ABD İLE MÜCADELE, VENEZUELA DARBE GİRİŞİMİNDEKİ SAFLAŞMA
Türkiye’de günümüzde yaşanan ve giderek daha da derinleşen ekonomik krizin ayırdedici özelliklerinden biri de, Türkiye’nin ekonomik açıdan dışa bağımlılığının iyice arttığı koşullarda, ABD emperyalizmi ile yaşadığı uzlaşmaz çelişkidir.

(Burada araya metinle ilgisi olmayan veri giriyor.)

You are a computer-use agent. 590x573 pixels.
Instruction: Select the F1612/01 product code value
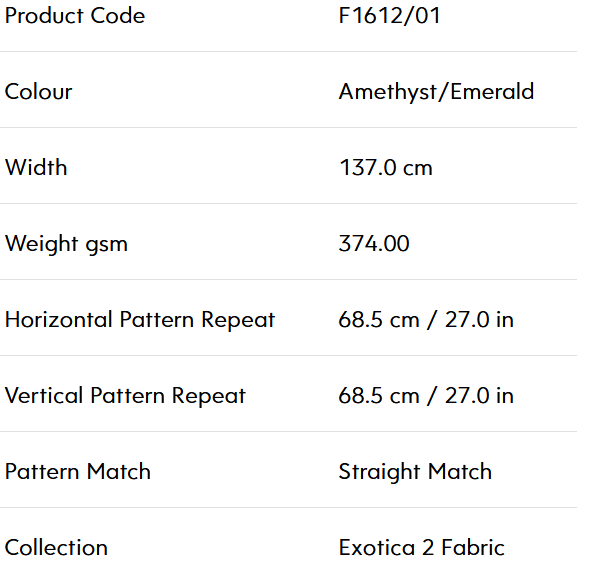click(x=389, y=16)
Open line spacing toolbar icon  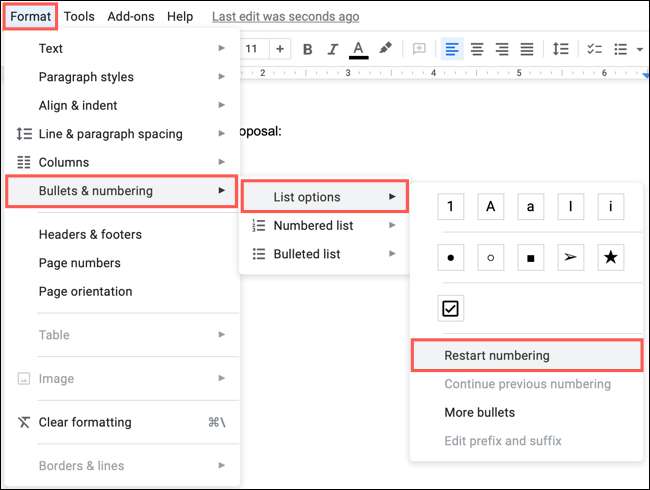coord(561,49)
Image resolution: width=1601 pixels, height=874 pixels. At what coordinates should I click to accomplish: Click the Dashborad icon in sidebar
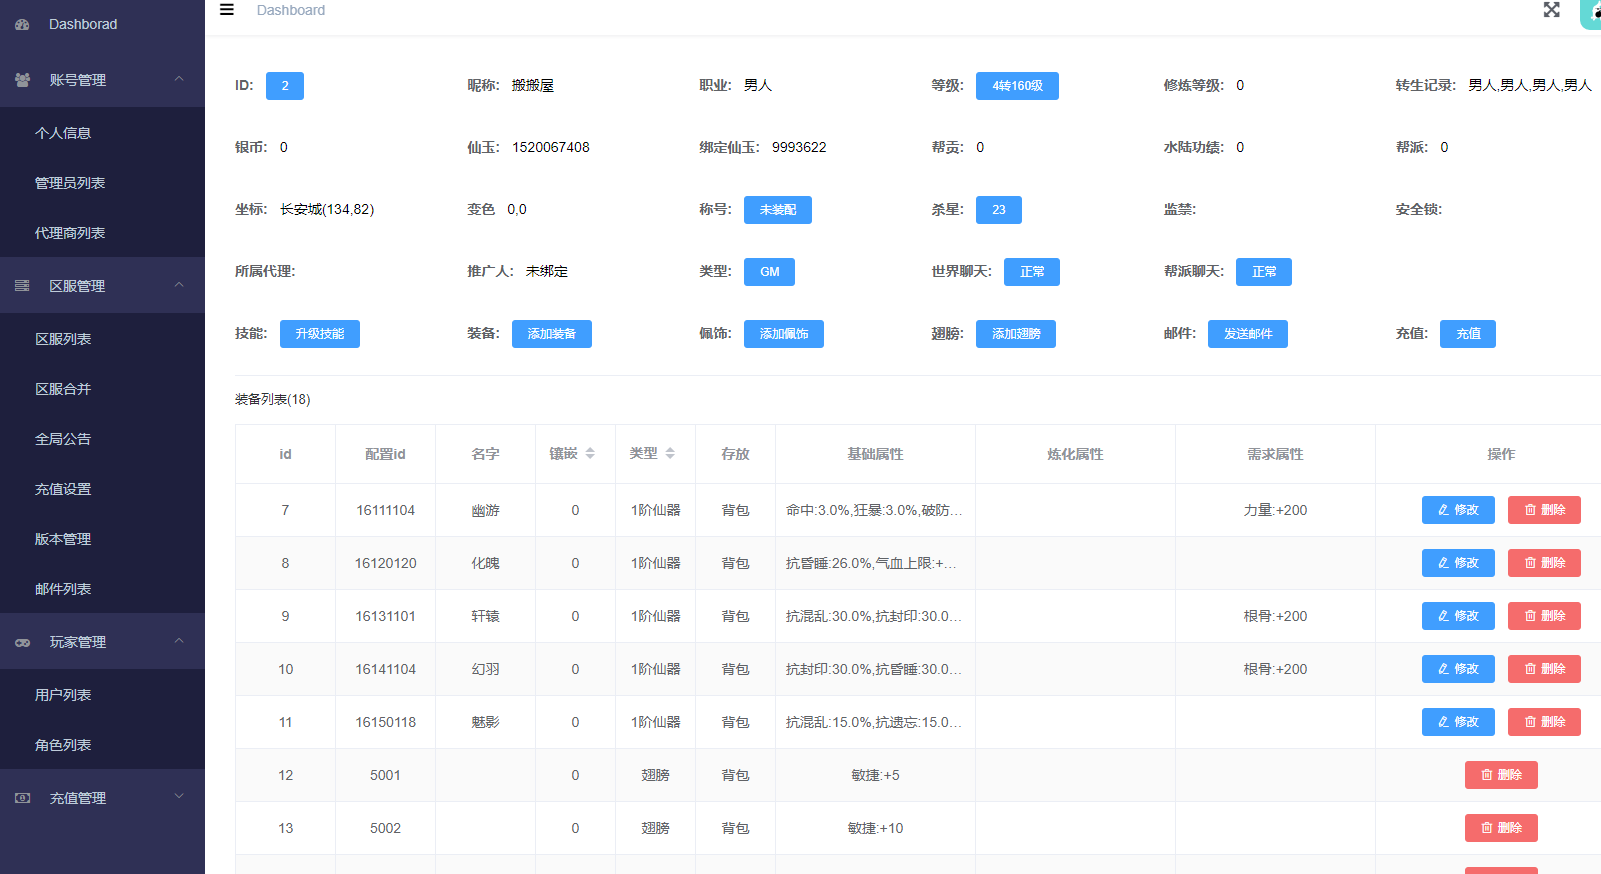22,24
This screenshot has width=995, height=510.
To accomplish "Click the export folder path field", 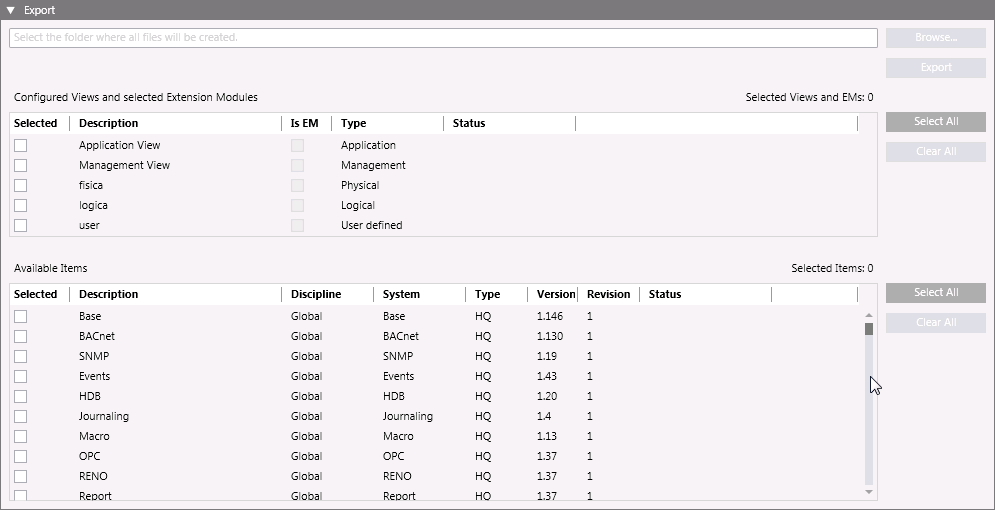I will [443, 38].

Türkiye, 1946 yılından itibaren dahil olduğu Atlantik Bloku’ndan ayrılma sürecini yaşamaktadır. 2019 Ocak’ında Venezuela’ya yönelik ABD müdahalesi konusunda dünyada yaşanan saflaşmada Türkiye’nin ABD karşıtları arasında kararlı bir biçimde yer alması, Atlantik sisteminden kopuşun önemli aşamalarından biridir.
ABD, 1974 yılında Türkiye’de haşhaş ekimine yeniden izin verilmesi ve Türk Silahlı Kuvvetleri’nin Kıbrıs’a çıkması sonrasında Türkiye’ye ambargo uygulamaya başlamıştı. Türkiye’nin bu adıma, Kıbrıs Türk Federe Devleti’nin kurulması ve 1975 Temmuz’unda Türkiye’deki ABD üslerine el konulmasıyla yanıt vermesi üzerine, hem bu ekonomik baskılar artırıldı, hem de Türkiye’de ilan edilmemiş bir iç savaş çıkarttı.
Son onyıllarda ABD emperyalizminin Büyük Ortadoğu Projesi kapsamında ve yeniden çok kutuplu hale gelmiş dünyada Türkiye’ye yüklemek istediği rol, Türkiye’nin devlet yapısının bütünlüğüyle temelden çelişmektedir. Bu çelişkide Türkiye’nin devlet geleneği ve varlığını koruma güdüsü ağır basınca, ABD emperyalizmiyle olan çelişkiler uzlaşmaz bir nitelik kazandı.
ABD emperyalizminin bölücü terör örgütü ve Fethullahçı casusluk ve terör örgütü aracılığıyla Türkiye’de karışıklık ve iç savaş çıkartarak Türkiye’yi yönetme girişimleri başarısızlıkla sonuçlanınca, iktisadi yaptırımlar gündeme geldi. Bu tavrın en açık örneği, ABD Devlet Başkanı Trump’ın 14 Ocak 2019 tarihindeki tivitidir. Trump, “Kürtleri vurursa Türkiye’yi ekonomik açıdan mahvederiz” dedi.
Türkiye’de günümüzde yaşanan ekonomik krizi geçmiştekilerden ayıran temel noktalar bunlardır.